The secular residents began their struggle in 2008 when activists cut the wires of the city’s eruv, an artificial boundary, mostly formed of poles and wires, that according to Jewish law turns the space into a “private domain.” This lets people perform acts on the Sabbath that otherwise would be forbidden.

The secular activists cut the eruv around the neighborhood in protest against ultra-Orthodox, or Haredi, families moving in. They said the eruv wires had been set up without permits.

Later came battles against the exclusion of women, and the Haredim’s opening of unauthorized day care centers and nursery schools.

Now the struggle is focusing on city hall’s intentions to open nursery schools for the Haredim in the heart of Kiryat Hayovel next year. This will be the first time since ultra-Orthodox families began moving in that the municipality will establish and operate schools for Haredim in Kiryat Hayovel.

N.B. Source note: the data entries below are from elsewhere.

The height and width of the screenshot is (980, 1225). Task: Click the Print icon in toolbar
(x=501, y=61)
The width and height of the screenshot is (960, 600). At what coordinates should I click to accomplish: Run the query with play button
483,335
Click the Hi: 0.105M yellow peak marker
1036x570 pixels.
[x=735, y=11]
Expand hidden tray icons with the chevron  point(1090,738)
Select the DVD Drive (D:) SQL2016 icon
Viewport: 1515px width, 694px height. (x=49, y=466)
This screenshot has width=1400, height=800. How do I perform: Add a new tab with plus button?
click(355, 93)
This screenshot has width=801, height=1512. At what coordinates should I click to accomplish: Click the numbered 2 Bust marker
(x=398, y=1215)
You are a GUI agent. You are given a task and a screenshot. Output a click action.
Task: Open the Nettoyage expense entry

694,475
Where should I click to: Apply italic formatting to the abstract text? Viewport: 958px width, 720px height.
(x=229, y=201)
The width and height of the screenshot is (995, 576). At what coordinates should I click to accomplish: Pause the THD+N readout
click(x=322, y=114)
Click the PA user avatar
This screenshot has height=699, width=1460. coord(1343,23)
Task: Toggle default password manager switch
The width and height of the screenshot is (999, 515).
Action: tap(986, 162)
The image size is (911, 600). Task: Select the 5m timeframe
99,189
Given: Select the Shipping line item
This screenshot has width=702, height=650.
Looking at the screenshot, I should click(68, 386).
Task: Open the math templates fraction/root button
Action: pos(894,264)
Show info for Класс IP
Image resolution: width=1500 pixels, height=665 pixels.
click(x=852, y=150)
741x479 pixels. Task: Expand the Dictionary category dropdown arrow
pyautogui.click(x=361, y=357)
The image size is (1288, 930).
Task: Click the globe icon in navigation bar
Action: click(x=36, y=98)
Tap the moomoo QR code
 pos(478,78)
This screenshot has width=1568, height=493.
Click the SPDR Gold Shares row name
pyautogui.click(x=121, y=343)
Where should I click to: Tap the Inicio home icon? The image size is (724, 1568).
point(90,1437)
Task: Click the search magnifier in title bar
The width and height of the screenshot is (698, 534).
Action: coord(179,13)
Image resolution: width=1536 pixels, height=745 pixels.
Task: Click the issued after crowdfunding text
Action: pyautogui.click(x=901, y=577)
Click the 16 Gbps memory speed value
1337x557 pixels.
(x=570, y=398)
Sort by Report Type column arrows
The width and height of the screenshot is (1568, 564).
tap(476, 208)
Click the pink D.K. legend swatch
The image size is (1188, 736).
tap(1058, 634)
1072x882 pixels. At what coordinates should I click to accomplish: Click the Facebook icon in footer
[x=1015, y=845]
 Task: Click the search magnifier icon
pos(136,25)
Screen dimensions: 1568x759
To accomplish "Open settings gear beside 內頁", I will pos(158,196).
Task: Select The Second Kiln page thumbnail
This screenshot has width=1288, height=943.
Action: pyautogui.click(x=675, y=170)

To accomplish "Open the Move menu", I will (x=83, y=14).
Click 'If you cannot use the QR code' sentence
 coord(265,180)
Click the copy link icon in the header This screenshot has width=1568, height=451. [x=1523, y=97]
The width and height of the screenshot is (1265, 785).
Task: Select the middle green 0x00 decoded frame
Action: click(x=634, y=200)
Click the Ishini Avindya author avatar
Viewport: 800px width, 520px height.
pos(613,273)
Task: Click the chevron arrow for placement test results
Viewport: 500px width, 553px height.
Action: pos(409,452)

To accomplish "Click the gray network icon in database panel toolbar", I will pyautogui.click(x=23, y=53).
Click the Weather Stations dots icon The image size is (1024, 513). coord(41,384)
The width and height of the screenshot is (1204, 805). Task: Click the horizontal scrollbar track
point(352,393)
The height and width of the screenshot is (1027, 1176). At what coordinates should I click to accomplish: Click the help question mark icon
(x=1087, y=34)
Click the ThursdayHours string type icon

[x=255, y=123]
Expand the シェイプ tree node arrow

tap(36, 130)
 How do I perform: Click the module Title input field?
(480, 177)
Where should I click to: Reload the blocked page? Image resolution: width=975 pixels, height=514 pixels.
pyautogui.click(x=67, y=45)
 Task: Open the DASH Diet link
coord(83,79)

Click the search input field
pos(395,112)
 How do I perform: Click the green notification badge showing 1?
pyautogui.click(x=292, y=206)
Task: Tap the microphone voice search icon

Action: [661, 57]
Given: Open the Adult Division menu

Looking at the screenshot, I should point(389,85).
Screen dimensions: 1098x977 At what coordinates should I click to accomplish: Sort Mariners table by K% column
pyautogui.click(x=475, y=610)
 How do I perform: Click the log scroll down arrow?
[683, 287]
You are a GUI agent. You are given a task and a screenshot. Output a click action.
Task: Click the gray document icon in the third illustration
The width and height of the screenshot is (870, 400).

Activists against the preschools say this is a critical point for the future of Kiryat Hayovel and nonreligious people in the capital in general.

“I understand the claim that the Haredim need somewhere to live and go to school, and I have no personal problem with them. But there is no precedent for a mixed Haredi neighborhood; there’s no such animal,” says Shai Zahavi, a nonreligious resident of Kiryat Hayovel.

“We don’t care if they’re here, we worry that we won’t be here in the end. Look at what happened in other places; in Har Nof there were once religious Zionists even they’re no longer there. I don’t want to be a refugee.”

It’s hard to quantify how many Haredim live in Kiryat Hayovel. In previous elections, at the polls in the neighborhood’s north where most of the Haredim live, some 18 percent of the vote went to ultra-Orthodox parties.

Taking into account the high voter turnout among the ultra-Orthodox, even though not all of them have yet to change their addresses to Kiryat Hayovel, the assumption is that today over 10 years after the first Haredi families moved in Haredi families make up no more than 20 percent of the neighborhood’s households. Haredim live mostly on streets with cheaper apartments, so secular people in those areas feel that the neighborhood has completely changed.

“Sometimes they comment on the way you dress, or in the nursery school the children say the this seesaw is for girls and that one is for boys,” says a resident who asked not to be named.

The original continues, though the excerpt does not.